My main goal was to be able to train and run Pacman on my 12" MacBook. The computer didn't have fans, nor a dedicated GPU, so training a model quickly and having efficient inference was paramount. My initial approach was to split the game board up into 28x36 tiles consisting of 8x8 tiles. I chose this method to reduce the number of features that would in feed in to my model. By determining each tile individually, I was able to reduce the number of inputs from 193,000 (224 * 288 * 3) to 1008.
I wrote a macOS app to launch Pacman on an emulator (OpenEmu), and take a screenshot of the game window 11 times, per second. After processing the image and resizing it, I run a tiling algorithm to split the 224x288 image into 1008 8x8 images. From there, the 1008 images would be classified into 14 different classes. The inference was all done in C++ using TensorFlow. From there, I would pass my 1008 classified tiles to my RL agent. Currently, I have an overall F1 score of 0.96, and I'm currently in the process of designing the RL agent. However I'm leaning towards a DQN using experience replay.

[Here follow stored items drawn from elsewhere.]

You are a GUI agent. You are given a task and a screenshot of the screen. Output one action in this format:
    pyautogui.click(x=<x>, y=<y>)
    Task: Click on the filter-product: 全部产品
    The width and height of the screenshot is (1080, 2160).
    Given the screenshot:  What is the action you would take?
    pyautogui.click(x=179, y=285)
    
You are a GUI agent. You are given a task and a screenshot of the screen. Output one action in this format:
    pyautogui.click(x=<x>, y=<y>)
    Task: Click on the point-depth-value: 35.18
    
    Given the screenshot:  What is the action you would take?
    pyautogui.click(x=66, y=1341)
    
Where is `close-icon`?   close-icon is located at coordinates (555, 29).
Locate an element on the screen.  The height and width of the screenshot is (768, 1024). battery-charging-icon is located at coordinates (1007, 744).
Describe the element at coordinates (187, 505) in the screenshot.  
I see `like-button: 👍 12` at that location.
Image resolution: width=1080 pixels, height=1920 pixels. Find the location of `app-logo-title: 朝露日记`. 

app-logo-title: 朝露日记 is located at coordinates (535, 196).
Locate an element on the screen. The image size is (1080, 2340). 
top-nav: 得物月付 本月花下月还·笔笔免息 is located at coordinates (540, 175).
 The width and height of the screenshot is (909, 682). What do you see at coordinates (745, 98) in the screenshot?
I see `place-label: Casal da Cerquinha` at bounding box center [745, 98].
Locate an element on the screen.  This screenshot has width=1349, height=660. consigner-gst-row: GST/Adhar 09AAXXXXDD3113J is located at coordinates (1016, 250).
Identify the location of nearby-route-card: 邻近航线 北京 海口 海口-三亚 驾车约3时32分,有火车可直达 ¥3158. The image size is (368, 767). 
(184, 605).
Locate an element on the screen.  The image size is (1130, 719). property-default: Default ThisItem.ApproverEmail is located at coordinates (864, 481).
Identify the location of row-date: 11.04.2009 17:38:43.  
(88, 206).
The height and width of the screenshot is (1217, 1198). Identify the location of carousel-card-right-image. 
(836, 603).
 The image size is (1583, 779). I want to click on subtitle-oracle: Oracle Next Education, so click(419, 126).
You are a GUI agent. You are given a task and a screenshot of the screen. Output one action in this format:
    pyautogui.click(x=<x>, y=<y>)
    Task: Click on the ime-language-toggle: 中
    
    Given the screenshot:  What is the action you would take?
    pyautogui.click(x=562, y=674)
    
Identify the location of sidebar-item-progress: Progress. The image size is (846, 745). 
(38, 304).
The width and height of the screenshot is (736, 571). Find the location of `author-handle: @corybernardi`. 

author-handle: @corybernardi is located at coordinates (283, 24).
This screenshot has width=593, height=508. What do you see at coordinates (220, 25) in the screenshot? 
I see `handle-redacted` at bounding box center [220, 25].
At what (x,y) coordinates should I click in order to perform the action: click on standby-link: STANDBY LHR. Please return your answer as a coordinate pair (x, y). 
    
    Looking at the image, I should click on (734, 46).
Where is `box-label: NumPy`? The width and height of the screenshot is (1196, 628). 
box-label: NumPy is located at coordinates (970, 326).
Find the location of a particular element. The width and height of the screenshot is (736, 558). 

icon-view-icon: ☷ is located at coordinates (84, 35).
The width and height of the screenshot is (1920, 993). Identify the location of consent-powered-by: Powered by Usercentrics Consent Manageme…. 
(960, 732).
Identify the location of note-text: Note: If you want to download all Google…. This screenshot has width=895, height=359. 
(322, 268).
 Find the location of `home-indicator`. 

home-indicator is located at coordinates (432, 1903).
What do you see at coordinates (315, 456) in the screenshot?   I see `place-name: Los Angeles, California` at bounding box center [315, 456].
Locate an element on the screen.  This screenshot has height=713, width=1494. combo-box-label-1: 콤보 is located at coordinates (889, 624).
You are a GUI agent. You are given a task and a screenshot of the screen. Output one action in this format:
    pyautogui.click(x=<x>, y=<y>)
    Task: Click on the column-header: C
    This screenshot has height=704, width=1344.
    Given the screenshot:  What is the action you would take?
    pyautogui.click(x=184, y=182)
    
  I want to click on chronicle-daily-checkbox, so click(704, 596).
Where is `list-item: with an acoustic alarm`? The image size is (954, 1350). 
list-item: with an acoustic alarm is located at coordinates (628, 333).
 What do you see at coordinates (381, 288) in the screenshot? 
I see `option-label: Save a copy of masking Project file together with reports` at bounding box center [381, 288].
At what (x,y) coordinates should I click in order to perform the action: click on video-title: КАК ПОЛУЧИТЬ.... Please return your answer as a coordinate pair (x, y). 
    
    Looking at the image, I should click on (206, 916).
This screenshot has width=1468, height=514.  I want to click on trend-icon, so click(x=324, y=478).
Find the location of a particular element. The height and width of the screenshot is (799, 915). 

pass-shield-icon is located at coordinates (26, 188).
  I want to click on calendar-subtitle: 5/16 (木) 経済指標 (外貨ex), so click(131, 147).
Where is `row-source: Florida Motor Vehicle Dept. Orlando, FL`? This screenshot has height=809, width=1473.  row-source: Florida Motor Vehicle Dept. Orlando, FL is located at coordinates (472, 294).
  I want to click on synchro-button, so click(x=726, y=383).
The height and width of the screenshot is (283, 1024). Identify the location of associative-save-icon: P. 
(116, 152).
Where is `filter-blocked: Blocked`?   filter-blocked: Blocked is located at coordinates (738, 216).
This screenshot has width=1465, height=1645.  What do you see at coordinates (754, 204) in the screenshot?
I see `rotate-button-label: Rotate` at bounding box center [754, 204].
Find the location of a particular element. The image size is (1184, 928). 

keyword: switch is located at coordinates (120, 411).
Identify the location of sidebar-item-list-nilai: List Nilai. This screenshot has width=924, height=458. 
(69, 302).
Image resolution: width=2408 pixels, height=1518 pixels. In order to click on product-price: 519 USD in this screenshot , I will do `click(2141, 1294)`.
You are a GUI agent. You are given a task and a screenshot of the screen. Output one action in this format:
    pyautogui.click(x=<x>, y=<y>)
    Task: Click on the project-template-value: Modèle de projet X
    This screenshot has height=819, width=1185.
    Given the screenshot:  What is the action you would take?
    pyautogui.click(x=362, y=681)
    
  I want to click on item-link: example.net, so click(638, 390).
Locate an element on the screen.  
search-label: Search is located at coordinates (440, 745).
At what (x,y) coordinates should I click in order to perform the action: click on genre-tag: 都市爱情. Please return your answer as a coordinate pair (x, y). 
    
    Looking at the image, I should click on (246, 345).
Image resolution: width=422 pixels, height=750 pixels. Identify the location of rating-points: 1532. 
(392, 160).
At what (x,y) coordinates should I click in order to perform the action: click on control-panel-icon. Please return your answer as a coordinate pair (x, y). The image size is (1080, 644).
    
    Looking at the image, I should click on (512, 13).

One benefit of using window sliding was that I was easily able to create an OCR model. The OCR model required half as many images to train as the tile classifier model, and has an overall F1 score of 0.99.
In retrospect, I would have used a ConvNet to reduce my feature space instead of tiling, but doing so taught me a lot about vision and building efficient infrastructure around my ML code. I also learned an extremely painful lesson during training: Have consistent labels. As I started classifying, my internal rules for what was a wall, what was a ghost, and what was just a mainly blank tile changed frequently. With the OCR model I ran into problems when classfiying 0's or O's. Reclassfiying the tiles by hand took a lot of time, and was a constant source of frustration. I look forward to finishing my agent, and using the new strategies to beat my friends at Pacman.